PROBLEM: Copy the lines below, substituting "screen assistant" for every occurrence of "GUI agent" and leaving everything else unchanged.

TASK INPUTS:
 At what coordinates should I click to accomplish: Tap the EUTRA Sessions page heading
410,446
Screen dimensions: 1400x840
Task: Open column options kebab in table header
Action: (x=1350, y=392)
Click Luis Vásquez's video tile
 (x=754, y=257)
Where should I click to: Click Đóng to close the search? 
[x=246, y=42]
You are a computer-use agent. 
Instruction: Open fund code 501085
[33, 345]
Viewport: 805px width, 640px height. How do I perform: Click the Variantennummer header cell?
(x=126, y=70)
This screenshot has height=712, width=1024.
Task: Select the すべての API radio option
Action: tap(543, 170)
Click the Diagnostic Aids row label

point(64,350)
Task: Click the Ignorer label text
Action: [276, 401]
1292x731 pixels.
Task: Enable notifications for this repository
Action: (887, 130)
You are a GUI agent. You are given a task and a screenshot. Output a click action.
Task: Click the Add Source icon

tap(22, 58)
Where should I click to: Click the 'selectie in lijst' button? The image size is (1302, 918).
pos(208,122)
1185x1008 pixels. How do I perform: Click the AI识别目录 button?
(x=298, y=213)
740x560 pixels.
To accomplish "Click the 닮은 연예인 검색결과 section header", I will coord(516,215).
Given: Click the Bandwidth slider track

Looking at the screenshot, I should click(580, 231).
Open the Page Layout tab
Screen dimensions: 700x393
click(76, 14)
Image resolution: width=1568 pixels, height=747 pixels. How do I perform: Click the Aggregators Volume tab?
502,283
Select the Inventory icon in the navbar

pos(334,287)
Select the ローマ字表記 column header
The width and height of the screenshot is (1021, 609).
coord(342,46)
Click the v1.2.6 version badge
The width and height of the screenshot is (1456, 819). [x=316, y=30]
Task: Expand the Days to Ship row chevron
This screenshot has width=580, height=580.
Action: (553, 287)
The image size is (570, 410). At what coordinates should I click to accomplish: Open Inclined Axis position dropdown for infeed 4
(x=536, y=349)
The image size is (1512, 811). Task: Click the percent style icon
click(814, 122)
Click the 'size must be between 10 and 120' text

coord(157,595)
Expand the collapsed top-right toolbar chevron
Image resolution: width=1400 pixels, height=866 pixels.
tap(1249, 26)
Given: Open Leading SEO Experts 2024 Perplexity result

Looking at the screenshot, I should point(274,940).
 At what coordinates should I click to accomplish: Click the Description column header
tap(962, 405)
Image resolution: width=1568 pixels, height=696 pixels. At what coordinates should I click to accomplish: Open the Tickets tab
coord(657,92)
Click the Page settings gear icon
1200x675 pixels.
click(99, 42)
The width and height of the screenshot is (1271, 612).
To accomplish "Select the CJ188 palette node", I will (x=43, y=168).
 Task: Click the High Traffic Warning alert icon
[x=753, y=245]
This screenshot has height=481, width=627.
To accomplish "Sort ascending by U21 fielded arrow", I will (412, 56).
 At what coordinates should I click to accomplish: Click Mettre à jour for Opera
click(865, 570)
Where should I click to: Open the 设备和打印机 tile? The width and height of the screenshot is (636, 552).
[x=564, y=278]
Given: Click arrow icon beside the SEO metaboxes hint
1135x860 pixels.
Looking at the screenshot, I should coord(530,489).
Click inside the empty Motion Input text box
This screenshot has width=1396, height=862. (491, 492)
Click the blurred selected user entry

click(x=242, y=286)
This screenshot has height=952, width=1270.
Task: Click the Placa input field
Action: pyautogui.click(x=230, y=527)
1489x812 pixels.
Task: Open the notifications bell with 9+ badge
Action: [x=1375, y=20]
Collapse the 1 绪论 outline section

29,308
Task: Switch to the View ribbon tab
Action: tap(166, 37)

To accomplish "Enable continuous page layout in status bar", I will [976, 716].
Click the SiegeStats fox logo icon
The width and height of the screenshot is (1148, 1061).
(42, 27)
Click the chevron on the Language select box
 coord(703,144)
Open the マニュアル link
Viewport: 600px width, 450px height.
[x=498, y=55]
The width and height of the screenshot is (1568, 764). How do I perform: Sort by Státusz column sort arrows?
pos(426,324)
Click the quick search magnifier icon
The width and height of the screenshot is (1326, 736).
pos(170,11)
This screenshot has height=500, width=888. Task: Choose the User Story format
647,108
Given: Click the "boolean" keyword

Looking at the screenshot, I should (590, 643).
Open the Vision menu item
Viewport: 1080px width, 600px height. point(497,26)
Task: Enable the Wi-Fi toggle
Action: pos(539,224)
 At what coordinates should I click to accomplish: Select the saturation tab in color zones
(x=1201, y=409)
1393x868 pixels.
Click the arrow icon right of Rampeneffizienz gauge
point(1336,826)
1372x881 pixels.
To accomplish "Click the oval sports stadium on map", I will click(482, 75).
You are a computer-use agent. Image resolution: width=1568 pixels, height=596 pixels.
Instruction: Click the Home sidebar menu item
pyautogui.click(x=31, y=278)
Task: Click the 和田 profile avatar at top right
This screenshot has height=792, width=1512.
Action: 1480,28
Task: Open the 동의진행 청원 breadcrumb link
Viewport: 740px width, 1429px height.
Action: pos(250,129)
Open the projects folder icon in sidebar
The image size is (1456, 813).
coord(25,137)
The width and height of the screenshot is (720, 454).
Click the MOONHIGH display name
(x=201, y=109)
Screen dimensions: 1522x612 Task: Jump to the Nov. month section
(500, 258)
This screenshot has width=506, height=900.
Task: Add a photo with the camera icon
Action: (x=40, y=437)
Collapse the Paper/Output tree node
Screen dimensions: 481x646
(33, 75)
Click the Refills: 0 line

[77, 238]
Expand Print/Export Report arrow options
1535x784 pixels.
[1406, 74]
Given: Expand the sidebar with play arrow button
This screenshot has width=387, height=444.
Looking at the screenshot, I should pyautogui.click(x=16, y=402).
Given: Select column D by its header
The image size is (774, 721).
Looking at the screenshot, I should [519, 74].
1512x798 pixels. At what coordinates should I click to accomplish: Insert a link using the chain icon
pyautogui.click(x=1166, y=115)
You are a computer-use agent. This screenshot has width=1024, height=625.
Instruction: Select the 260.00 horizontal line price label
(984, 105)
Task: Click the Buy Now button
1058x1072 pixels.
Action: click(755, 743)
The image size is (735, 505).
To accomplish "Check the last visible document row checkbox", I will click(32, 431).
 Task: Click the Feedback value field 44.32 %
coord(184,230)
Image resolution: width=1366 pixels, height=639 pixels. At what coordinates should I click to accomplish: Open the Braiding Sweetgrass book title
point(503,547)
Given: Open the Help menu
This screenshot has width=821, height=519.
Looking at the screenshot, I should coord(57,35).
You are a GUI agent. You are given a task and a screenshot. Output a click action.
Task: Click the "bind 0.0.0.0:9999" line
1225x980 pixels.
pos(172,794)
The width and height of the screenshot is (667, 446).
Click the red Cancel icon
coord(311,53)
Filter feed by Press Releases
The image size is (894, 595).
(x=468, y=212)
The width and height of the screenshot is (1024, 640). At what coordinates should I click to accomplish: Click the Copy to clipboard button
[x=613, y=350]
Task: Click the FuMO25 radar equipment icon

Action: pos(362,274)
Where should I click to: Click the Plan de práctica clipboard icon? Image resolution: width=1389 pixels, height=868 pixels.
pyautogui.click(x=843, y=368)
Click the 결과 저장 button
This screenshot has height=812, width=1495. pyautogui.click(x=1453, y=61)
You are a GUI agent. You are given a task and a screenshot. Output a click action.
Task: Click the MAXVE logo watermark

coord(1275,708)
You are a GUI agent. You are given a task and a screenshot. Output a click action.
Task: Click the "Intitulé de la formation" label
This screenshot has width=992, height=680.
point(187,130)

TASK RESPONSE:
 At what coordinates should I click to accomplish: Tap the EUTRA Sessions page heading
410,446
Screen dimensions: 1400x840
Task: Open column options kebab in table header
Action: (x=1350, y=392)
Click Luis Vásquez's video tile
 (x=754, y=257)
Where should I click to: Click Đóng to close the search? 
[x=246, y=42]
You are a computer-use agent. 
Instruction: Open fund code 501085
[33, 345]
Viewport: 805px width, 640px height. How do I perform: Click the Variantennummer header cell?
(x=126, y=70)
This screenshot has height=712, width=1024.
Task: Select the すべての API radio option
Action: tap(543, 170)
Click the Diagnostic Aids row label

point(64,350)
Task: Click the Ignorer label text
Action: [276, 401]
1292x731 pixels.
Task: Enable notifications for this repository
Action: (887, 130)
You are a screen assistant. You are given a task and a screenshot. Output a click action.
Task: Click the Add Source icon

tap(22, 58)
Where should I click to: Click the 'selectie in lijst' button? The image size is (1302, 918).
pos(208,122)
1185x1008 pixels. How do I perform: Click the AI识别目录 button?
(x=298, y=213)
740x560 pixels.
To accomplish "Click the 닮은 연예인 검색결과 section header", I will coord(516,215).
Given: Click the Bandwidth slider track

Looking at the screenshot, I should click(580, 231).
Open the Page Layout tab
Screen dimensions: 700x393
click(76, 14)
Image resolution: width=1568 pixels, height=747 pixels. How do I perform: Click the Aggregators Volume tab?
502,283
Select the Inventory icon in the navbar

pos(334,287)
Select the ローマ字表記 column header
The width and height of the screenshot is (1021, 609).
coord(342,46)
Click the v1.2.6 version badge
The width and height of the screenshot is (1456, 819). [x=316, y=30]
Task: Expand the Days to Ship row chevron
This screenshot has width=580, height=580.
Action: (553, 287)
The image size is (570, 410). At what coordinates should I click to accomplish: Open Inclined Axis position dropdown for infeed 4
(x=536, y=349)
The image size is (1512, 811). Task: Click the percent style icon
click(814, 122)
Click the 'size must be between 10 and 120' text

coord(157,595)
Expand the collapsed top-right toolbar chevron
Image resolution: width=1400 pixels, height=866 pixels.
tap(1249, 26)
Given: Open Leading SEO Experts 2024 Perplexity result

Looking at the screenshot, I should point(274,940).
 At what coordinates should I click to accomplish: Click the Description column header
tap(962, 405)
Image resolution: width=1568 pixels, height=696 pixels. At what coordinates should I click to accomplish: Open the Tickets tab
coord(657,92)
Click the Page settings gear icon
1200x675 pixels.
click(99, 42)
The width and height of the screenshot is (1271, 612).
To accomplish "Select the CJ188 palette node", I will (x=43, y=168).
 Task: Click the High Traffic Warning alert icon
[x=753, y=245]
This screenshot has height=481, width=627.
To accomplish "Sort ascending by U21 fielded arrow", I will (412, 56).
 At what coordinates should I click to accomplish: Click Mettre à jour for Opera
click(865, 570)
Where should I click to: Open the 设备和打印机 tile? The width and height of the screenshot is (636, 552).
[x=564, y=278]
Given: Click arrow icon beside the SEO metaboxes hint
1135x860 pixels.
Looking at the screenshot, I should coord(530,489).
Click inside the empty Motion Input text box
This screenshot has width=1396, height=862. (491, 492)
Click the blurred selected user entry

click(x=242, y=286)
This screenshot has height=952, width=1270.
Task: Click the Placa input field
Action: pyautogui.click(x=230, y=527)
1489x812 pixels.
Task: Open the notifications bell with 9+ badge
Action: [x=1375, y=20]
Collapse the 1 绪论 outline section

29,308
Task: Switch to the View ribbon tab
Action: tap(166, 37)

To accomplish "Enable continuous page layout in status bar", I will [976, 716].
Click the SiegeStats fox logo icon
The width and height of the screenshot is (1148, 1061).
(42, 27)
Click the chevron on the Language select box
 coord(703,144)
Open the マニュアル link
Viewport: 600px width, 450px height.
[x=498, y=55]
The width and height of the screenshot is (1568, 764). How do I perform: Sort by Státusz column sort arrows?
pos(426,324)
Click the quick search magnifier icon
The width and height of the screenshot is (1326, 736).
pos(170,11)
This screenshot has height=500, width=888. Task: Choose the User Story format
647,108
Given: Click the "boolean" keyword

Looking at the screenshot, I should (590, 643).
Open the Vision menu item
Viewport: 1080px width, 600px height. point(497,26)
Task: Enable the Wi-Fi toggle
Action: pos(539,224)
 At what coordinates should I click to accomplish: Select the saturation tab in color zones
(x=1201, y=409)
1393x868 pixels.
Click the arrow icon right of Rampeneffizienz gauge
point(1336,826)
1372x881 pixels.
To accomplish "Click the oval sports stadium on map", I will click(482, 75).
You are a computer-use agent. Image resolution: width=1568 pixels, height=596 pixels.
Instruction: Click the Home sidebar menu item
pyautogui.click(x=31, y=278)
Task: Click the 和田 profile avatar at top right
This screenshot has height=792, width=1512.
Action: 1480,28
Task: Open the 동의진행 청원 breadcrumb link
Viewport: 740px width, 1429px height.
Action: pos(250,129)
Open the projects folder icon in sidebar
The image size is (1456, 813).
coord(25,137)
The width and height of the screenshot is (720, 454).
Click the MOONHIGH display name
(x=201, y=109)
Screen dimensions: 1522x612 Task: Jump to the Nov. month section
(500, 258)
This screenshot has width=506, height=900.
Task: Add a photo with the camera icon
Action: (x=40, y=437)
Collapse the Paper/Output tree node
Screen dimensions: 481x646
(33, 75)
Click the Refills: 0 line

[77, 238]
Expand Print/Export Report arrow options
1535x784 pixels.
[1406, 74]
Given: Expand the sidebar with play arrow button
This screenshot has width=387, height=444.
Looking at the screenshot, I should pyautogui.click(x=16, y=402).
Given: Select column D by its header
The image size is (774, 721).
Looking at the screenshot, I should [519, 74].
1512x798 pixels. At what coordinates should I click to accomplish: Insert a link using the chain icon
pyautogui.click(x=1166, y=115)
You are a computer-use agent. This screenshot has width=1024, height=625.
Instruction: Select the 260.00 horizontal line price label
(984, 105)
Task: Click the Buy Now button
1058x1072 pixels.
Action: click(755, 743)
The image size is (735, 505).
To accomplish "Check the last visible document row checkbox", I will click(32, 431).
 Task: Click the Feedback value field 44.32 %
coord(184,230)
Image resolution: width=1366 pixels, height=639 pixels. At what coordinates should I click to accomplish: Open the Braiding Sweetgrass book title
point(503,547)
Given: Open the Help menu
This screenshot has width=821, height=519.
Looking at the screenshot, I should coord(57,35).
You are a screen assistant. You are given a task and a screenshot. Output a click action.
Task: Click the "bind 0.0.0.0:9999" line
1225x980 pixels.
pos(172,794)
The width and height of the screenshot is (667, 446).
Click the red Cancel icon
coord(311,53)
Filter feed by Press Releases
The image size is (894, 595).
(x=468, y=212)
The width and height of the screenshot is (1024, 640). At what coordinates should I click to accomplish: Click the Copy to clipboard button
[x=613, y=350]
Task: Click the FuMO25 radar equipment icon

Action: pos(362,274)
Where should I click to: Click the Plan de práctica clipboard icon? Image resolution: width=1389 pixels, height=868 pixels.
pyautogui.click(x=843, y=368)
Click the 결과 저장 button
This screenshot has height=812, width=1495. pyautogui.click(x=1453, y=61)
You are a screen assistant. You are given a task and a screenshot. Output a click action.
Task: Click the MAXVE logo watermark

coord(1275,708)
You are a screen assistant. You are given a task and a screenshot. Output a click action.
Task: Click the "Intitulé de la formation" label
This screenshot has width=992, height=680.
point(187,130)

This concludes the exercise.